Çocuklar genellikle ne yaptıklarının tam olarak farkında değildir. Hayatı doğru bir şekilde nasıl yöneteceklerine dair sınırlı bir anlayışa sahiptirler. Bu yüzden, rehberlik eden ve destekleyen bir yetişkinin varlığına ihtiyaç duyarlar. Çocuklar, doğru bir yönlendirme olmadan kendi kendilerine olgunlaşamazlar.

Genelde çocuklar, ebeveynlerinin sağladığı rehberlik düzeyine kadar olgunlaşır. Bu nedenle, ebeveynlerin sorumluluk alma ve bunu öğretme konusundaki becerileri, çocukların sorumluluk bilinci geliştirme süreçlerini doğrudan etkiler. Çocuklar, çevrelerinden gelen yönlendirmelere tepki verir ve bu doğrultuda uyum sağlarlar.

Ebeveynlerin, çocuklarının bir sorunuyla karşılaştıklarında kendilerine sorabilecekleri en etkili sorulardan biri, “Neden kardeşine böyle davranıyor?” yerine, “Bu duruma benim katkım ne olabilir?” olmalıdır. Bu durum zorlayıcı olabilir, çünkü çocuğunuzun davranışına odaklanmak yerine, önce kendi tutum ve yaklaşımlarınızı sorgulamanızı gerektirir. Ancak bu yaklaşımın faydası, çocuğunuzun davranışlarını kontrol etmeye çalışmanın sonuçsuz çabasından sizi uzaklaştırıp, onunla ilişkinizde kendi duruşunuzu ve tepki biçimlerinizi kontrol edebilme imkânı sunmasıdır.

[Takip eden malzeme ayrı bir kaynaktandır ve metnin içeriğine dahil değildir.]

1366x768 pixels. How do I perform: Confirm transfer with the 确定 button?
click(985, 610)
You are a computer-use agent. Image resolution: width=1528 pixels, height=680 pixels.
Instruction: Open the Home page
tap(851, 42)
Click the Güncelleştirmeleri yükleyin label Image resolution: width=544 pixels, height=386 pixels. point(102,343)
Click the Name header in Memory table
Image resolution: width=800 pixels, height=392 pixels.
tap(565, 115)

Ebeveynler Olarak “Hayır” Demekte Neden Zorlanıyoruz?

Ebeveynlik sürecinde sıkça kendimizi içsel bir sorgulamanın içinde buluruz. “Hayır” dediğimizde, zihnimizin derinliklerinde “Doğru mu yapıyorum?” veya “Bu karar çocuğuma zarar verir mi?” gibi endişeler yankılanır. Bu tür belirsizlikler, kararlarımızı sarsabilir ve bizi daha çekingen hale getirebilir. Oysa ki, ebeveynlikte tutarlılık ve iç sesimize güvenmek, çocuğumuzun duygusal güvenliği ve sağlıklı gelişimi için en güçlü rehberlerden biridir. Kararlı ve bilinçli bir duruş, çocuğa sınırların güven verici olduğunu hissettirirken, aynı zamanda ebeveyn olarak kendimize duyduğumuz güveni de pekiştirir.

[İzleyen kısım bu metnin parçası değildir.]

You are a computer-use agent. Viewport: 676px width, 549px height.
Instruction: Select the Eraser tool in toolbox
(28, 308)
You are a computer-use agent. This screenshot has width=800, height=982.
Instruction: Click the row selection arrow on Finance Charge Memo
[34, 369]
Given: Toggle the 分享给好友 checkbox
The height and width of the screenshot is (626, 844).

Toplum olarak başarıya fazlasıyla odaklanmış durumdayız ve bu da çocuklarımızı giderek daha erken yaşlarda hayata hazırlanmaya zorlanır hale getiriyor. Ebeveynler olarak, “çabayı öv, sonucu değil” ya da “her gün 20 dakika oyun zamanı ayır” gibi kalıp stratejilerle çocuklarımızı yönlendirmeye çalışıyoruz. Ancak bu stratejiler, çocuğun gözünden duygudan yoksun olarak algılanabilir. Çocukların ihtiyacı olan, onları anlamaya çalışan, oyunlarına gerçekten katılan ve sadece başarı kaygısıyla değil, sevgiyle rehberlik eden ebeveynlerdir.

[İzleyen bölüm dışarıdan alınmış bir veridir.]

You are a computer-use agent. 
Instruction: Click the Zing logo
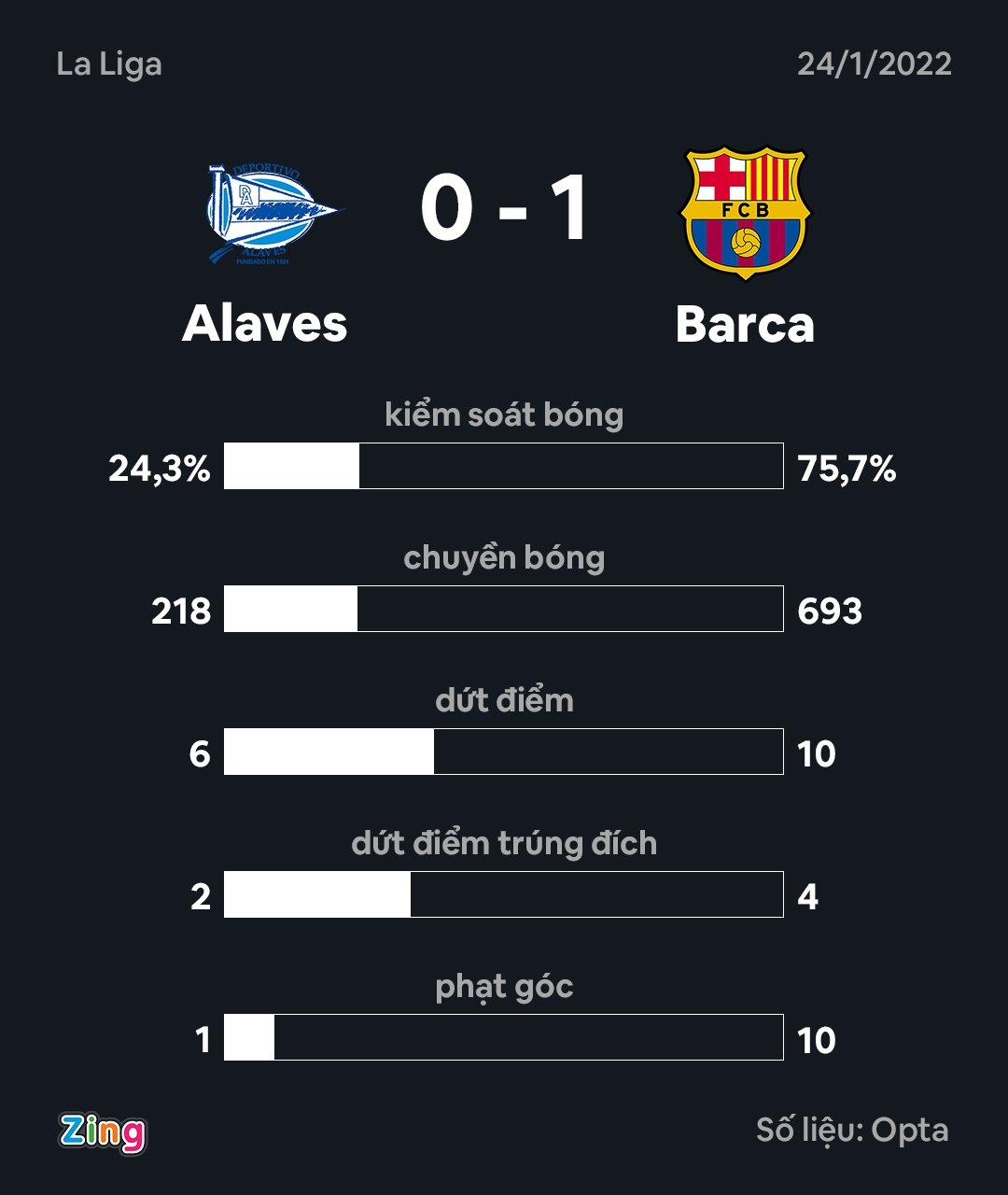(103, 1132)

Modern ebeveynler olarak, yoğun tempo ve bitmek bilmeyen sorumluluklar nedeniyle çoğu zaman fiziksel ve zihinsel olarak tükenmiş hissederiz. İş, okul ve sosyal hayat arasında sürekli bir bağlantı halinde olmak, dikkatimizi bölerek zihinsel kaynaklarımızı tüketir. Çocuklarımızın geleceği için onları çeşitli aktivitelere yetiştirme çabamız, enerjimizi daha da azaltır. Bu tükenmişlik hali, bizi otomatik ve kolay çözümler aramaya iter. “Hayır” demek, sınır koymayı ve duygusal dayanıklılığı gerektirirken, “evet” demek anlık bir rahatlama sunar. Ancak bu durum, uzun vadede hem ebeveyn hem de çocuk için sağlıklı sınırların kaybolmasına yol açabilir.

Etkili Sınır Nasıl Çizilmelidir?

Farkında Olun

Duygusal olarak dağınıkken sınır koymak zorlaşır. Tetikleyici davranışlar aşırı tepki vermemize neden olabilir. Bu yüzden önce sakinleşmek, kendimizin ve hislerimizin farkında olarak bilinçli hareket etmek önemlidir. Sakin ve dengeli bir tutum, hem sizin hem de çocuğunuz için en sağlıklı yaklaşımdır.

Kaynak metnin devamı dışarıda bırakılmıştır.